### SET EXERCISE A
Decide whether each statement below agrees with the passage on quantum gravity, answering yes or no and quoting the exact words of the passage that settle it. (i) Loop quantum gravity came out of an effort to build a background-independent quantum theory. (ii) The Unruh effect occurs only on curved backgrounds. (iii) String theory began as a study of quantum gravity.
### SET EXERCISE B
Carry the passage on quantum gravity forward, writing what comes after its final sentence.

### DOCUMENT TEXT
Moreover, one can compute the quantum gravitational corrections to classical thermodynamic properties of black holes, most importantly the entropy. A rigorous derivation of the quantum gravitational corrections to the entropy of Schwarzschild black holes was provided by Calmet and Kuipers. A generalisation for charged (Reissner–Nordström) black holes was subsequently carried out by Campos Delgado.

Spacetime background dependence 

A fundamental lesson of general relativity is that there is no fixed spacetime background, as found in Newtonian mechanics and special relativity; the spacetime geometry is dynamic. While simple to grasp in principle, this is a complex idea to understand about general relativity, and its consequences are profound and not fully explored, even at the classical level. To a certain extent, general relativity can be seen to be a relational theory, in which the only physically relevant information is the relationship between different events in space-time.

On the other hand, quantum mechanics has depended since its inception on a fixed background (non-dynamic) structure. In the case of quantum mechanics, it is time that is given and not dynamic, just as in Newtonian classical mechanics. In relativistic quantum field theory, just as in classical field theory, Minkowski spacetime is the fixed background of the theory.

String theory 

String theory can be seen as a generalization of quantum field theory where instead of point particles, string-like objects propagate in a fixed spacetime background, although the interactions among closed strings give rise to space-time in a dynamic way.
Although string theory had its origins in the study of quark confinement and not of quantum gravity, it was soon discovered that the string spectrum contains the graviton, and that "condensation" of certain vibration modes of strings is equivalent to a modification of the original background. In this sense, string perturbation theory exhibits exactly the features one would expect of a perturbation theory that may exhibit a strong dependence on asymptotics (as seen, for example, in the AdS/CFT correspondence) which is a weak form of background dependence.

Background independent theories 
Loop quantum gravity is the fruit of an effort to formulate a background-independent quantum theory.

Topological quantum field theory provided an example of background-independent quantum theory, but with no local degrees of freedom, and only finitely many degrees of freedom globally. This is inadequate to describe gravity in 3+1 dimensions, which has local degrees of freedom according to general relativity. In 2+1 dimensions, however, gravity is a topological field theory, and it has been successfully quantized in several different ways, including spin networks.

Semi-classical quantum gravity 

Quantum field theory on curved (non-Minkowskian) backgrounds, while not a full quantum theory of gravity, has shown many promising early results. In an analogous way to the development of quantum electrodynamics in the early part of the 20th century (when physicists considered quantum mechanics in classical electromagnetic fields), the consideration of quantum field theory on a curved background has led to predictions such as black hole radiation.

Phenomena such as the Unruh effect, in which particles exist in certain accelerating frames but not in stationary ones, do not pose any difficulty when considered on a curved background (the Unruh effect occurs even in flat Minkowskian backgrounds). The vacuum state is the state with the least energy (and may or may not contain particles).

Problem of time 

A conceptual difficulty in combining quantum mechanics with general relativity arises from the contrasting role of time within these two frameworks. In quantum theories time acts as an independent background through which states evolve, with the Hamiltonian operator acting as the generator of infinitesimal translations of quantum states through time. In contrast, general relativity treats time as a dynamical variable which relates directly with matter and moreover requires the Hamiltonian constraint to vanish. Because this variability of time has been observed macroscopically, it removes any possibility of employing a fixed notion of time, similar to the conception of time in quantum theory, at the macroscopic level.

### EXTRACTED DATA
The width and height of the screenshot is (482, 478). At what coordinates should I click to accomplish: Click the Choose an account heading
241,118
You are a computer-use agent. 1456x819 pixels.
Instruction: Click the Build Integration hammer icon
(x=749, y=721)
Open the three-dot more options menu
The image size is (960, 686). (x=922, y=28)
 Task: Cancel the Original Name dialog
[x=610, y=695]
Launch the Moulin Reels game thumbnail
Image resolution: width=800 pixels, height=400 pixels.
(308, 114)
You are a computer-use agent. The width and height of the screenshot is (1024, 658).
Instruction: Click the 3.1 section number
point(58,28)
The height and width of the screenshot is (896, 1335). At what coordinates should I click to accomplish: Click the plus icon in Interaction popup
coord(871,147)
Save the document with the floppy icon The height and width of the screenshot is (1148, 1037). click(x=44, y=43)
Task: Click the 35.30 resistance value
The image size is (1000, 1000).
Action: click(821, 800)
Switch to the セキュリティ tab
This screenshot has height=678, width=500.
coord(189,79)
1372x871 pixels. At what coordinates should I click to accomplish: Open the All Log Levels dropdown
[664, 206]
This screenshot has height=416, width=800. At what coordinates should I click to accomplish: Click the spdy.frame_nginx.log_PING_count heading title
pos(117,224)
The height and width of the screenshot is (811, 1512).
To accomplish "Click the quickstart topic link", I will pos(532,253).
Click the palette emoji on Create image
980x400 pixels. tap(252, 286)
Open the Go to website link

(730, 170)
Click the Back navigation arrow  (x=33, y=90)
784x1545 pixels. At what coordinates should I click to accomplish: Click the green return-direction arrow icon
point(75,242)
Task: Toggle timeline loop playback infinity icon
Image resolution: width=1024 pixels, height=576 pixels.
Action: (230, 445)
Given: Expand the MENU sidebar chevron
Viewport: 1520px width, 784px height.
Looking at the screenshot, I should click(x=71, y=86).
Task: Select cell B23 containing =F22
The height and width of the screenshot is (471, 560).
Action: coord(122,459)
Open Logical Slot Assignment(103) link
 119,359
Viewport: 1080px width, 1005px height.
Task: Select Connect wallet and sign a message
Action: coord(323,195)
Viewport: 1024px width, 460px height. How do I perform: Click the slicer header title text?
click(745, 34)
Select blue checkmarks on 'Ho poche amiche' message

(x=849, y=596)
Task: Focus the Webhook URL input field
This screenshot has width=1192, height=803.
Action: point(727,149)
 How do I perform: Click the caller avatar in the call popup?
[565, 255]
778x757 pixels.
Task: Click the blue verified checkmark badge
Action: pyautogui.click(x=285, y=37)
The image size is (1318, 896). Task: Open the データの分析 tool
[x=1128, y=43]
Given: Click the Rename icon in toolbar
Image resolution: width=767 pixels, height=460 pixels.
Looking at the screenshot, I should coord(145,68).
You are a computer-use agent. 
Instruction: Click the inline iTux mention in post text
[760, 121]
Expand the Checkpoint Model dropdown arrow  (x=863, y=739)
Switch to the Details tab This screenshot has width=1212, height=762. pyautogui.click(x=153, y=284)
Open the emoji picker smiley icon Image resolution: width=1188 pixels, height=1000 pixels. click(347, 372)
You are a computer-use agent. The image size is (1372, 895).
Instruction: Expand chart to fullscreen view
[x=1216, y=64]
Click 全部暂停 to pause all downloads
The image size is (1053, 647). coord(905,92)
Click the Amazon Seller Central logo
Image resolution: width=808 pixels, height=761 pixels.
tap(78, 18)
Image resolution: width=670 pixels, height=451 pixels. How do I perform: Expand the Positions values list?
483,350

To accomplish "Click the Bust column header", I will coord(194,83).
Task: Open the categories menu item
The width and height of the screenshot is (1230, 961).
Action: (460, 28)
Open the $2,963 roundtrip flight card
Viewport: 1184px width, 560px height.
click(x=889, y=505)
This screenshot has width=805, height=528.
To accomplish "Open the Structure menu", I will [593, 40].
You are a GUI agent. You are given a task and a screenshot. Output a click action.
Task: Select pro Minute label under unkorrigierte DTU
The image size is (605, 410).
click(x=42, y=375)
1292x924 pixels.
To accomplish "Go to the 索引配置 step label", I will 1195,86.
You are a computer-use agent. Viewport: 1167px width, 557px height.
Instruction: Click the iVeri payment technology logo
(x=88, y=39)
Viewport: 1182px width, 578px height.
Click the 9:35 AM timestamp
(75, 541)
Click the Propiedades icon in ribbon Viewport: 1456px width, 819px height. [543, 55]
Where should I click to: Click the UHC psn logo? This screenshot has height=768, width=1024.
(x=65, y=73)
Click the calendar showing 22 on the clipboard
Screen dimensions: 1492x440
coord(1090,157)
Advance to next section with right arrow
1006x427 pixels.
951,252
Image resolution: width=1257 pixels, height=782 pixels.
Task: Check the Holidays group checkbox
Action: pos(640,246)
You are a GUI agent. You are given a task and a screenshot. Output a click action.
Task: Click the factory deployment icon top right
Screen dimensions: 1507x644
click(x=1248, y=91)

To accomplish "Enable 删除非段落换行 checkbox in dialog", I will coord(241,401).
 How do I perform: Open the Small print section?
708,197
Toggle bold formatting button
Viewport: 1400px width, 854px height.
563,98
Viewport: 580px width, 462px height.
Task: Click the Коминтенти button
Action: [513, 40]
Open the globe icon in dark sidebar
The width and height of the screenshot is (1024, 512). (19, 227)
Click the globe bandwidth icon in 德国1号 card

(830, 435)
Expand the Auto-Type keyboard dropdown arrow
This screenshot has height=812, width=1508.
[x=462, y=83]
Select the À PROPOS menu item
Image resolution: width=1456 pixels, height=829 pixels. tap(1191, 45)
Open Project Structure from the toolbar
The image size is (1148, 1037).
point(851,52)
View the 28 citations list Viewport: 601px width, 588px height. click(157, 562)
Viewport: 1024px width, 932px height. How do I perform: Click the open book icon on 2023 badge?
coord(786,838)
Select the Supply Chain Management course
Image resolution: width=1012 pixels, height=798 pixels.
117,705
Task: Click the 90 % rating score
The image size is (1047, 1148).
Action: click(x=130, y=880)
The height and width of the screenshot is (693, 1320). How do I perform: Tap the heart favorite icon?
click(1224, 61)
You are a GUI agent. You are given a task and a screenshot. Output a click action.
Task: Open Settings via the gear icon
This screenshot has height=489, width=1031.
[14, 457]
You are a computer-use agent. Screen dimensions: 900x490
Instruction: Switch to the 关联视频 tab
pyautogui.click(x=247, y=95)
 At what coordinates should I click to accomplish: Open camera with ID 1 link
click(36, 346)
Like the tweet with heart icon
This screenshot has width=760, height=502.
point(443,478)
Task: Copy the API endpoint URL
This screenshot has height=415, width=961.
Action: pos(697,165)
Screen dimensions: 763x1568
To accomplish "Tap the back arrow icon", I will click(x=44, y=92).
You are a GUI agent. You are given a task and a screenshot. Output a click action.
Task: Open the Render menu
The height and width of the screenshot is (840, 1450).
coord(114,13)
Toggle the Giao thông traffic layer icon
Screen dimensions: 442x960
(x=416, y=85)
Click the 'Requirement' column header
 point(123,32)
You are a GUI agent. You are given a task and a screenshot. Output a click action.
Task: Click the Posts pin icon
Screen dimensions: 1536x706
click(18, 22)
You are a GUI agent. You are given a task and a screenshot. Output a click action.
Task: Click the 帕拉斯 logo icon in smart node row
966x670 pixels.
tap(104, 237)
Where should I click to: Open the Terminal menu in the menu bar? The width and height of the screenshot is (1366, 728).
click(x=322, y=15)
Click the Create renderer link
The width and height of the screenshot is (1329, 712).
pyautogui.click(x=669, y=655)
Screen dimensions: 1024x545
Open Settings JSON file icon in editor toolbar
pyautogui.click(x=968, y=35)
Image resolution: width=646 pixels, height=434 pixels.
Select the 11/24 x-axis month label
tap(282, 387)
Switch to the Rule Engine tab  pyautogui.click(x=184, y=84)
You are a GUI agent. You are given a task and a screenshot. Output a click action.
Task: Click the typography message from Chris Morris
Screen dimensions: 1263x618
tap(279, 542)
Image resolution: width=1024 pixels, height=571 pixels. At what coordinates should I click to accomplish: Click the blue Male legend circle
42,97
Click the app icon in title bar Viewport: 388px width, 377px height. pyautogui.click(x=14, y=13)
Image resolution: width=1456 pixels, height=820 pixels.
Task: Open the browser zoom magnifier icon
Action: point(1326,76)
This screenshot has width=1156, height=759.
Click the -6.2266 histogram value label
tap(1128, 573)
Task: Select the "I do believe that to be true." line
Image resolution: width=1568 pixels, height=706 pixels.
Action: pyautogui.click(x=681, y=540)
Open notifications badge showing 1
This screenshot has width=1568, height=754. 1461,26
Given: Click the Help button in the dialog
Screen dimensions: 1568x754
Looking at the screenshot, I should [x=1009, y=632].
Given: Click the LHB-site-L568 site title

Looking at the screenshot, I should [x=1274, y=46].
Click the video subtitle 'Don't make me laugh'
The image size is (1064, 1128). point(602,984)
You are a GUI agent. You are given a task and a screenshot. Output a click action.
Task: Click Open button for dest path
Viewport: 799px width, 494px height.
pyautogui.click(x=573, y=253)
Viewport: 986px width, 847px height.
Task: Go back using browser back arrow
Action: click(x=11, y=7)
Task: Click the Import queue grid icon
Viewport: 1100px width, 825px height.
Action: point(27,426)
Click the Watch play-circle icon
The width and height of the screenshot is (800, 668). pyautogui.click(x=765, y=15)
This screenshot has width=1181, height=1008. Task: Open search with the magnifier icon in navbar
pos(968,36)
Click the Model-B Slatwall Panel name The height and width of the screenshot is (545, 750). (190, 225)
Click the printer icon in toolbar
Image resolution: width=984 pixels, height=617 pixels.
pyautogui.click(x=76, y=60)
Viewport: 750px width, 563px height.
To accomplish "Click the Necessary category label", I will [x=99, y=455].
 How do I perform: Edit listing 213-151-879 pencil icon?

### FINAL RESULT A
(i) Yes: "Loop quantum gravity is the fruit of an effort to formulate a background-independent quantum theory."
(ii) No: "the Unruh effect occurs even in flat Minkowskian backgrounds"
(iii) No: "string theory had its origins in the study of quark confinement and not of quantum gravity"

### FINAL RESULT B
Candidate theories 
There are a number of proposed quantum gravity theories. Currently, there is still no complete and consistent quantum theory of gravity, and the candidate models still need to overcome major formal and conceptual problems. They also face the common problem that, as yet, there is no way to put quantum gravity predictions to experimental tests, although there is hope for this to change as future data from cosmological observations and particle physics experiments become available.

String theory 

The central idea of string theory is to replace the classical concept of a point particle in quantum field theory with a quantum theory of one-dimensional extended objects: string theory. At the energies reached in current experiments, these strings are indistinguishable from point-like particles, but, crucially, different modes of oscillation of one and the same type of fundamental string appear as particles with different (electric and other) charges. In this way, string theory promises to be a unified description of all particles and interactions. The theory is successful in that one mode will always correspond to a graviton, the messenger particle of gravity; however, the price of this success is unusual features such as six extra dimensions of space in addition to the usual three for space and one for time.

In what is called the second superstring revolution, it was conjectured that both string theory and a unification of general relativity and supersymmetry known as supergravity form part of a hypothesized eleven-dimensional model known as M-theory, which would constitute a uniquely defined and consistent theory of quantum gravity. As presently understood, however, string theory admits a very large number (10500 by some estimates) of consistent vacua, comprising the so-called "string landscape". Sorting through this large family of solutions remains a major challenge.

Loop quantum gravity 

Loop quantum gravity seriously considers general relativity's insight that spacetime is a dynamical field and is therefore a quantum object.  Its second idea is that the quantum discreteness that determines the particle-like behavior of other field theories (for instance, the photons of the electromagnetic field) also affects the structure of space.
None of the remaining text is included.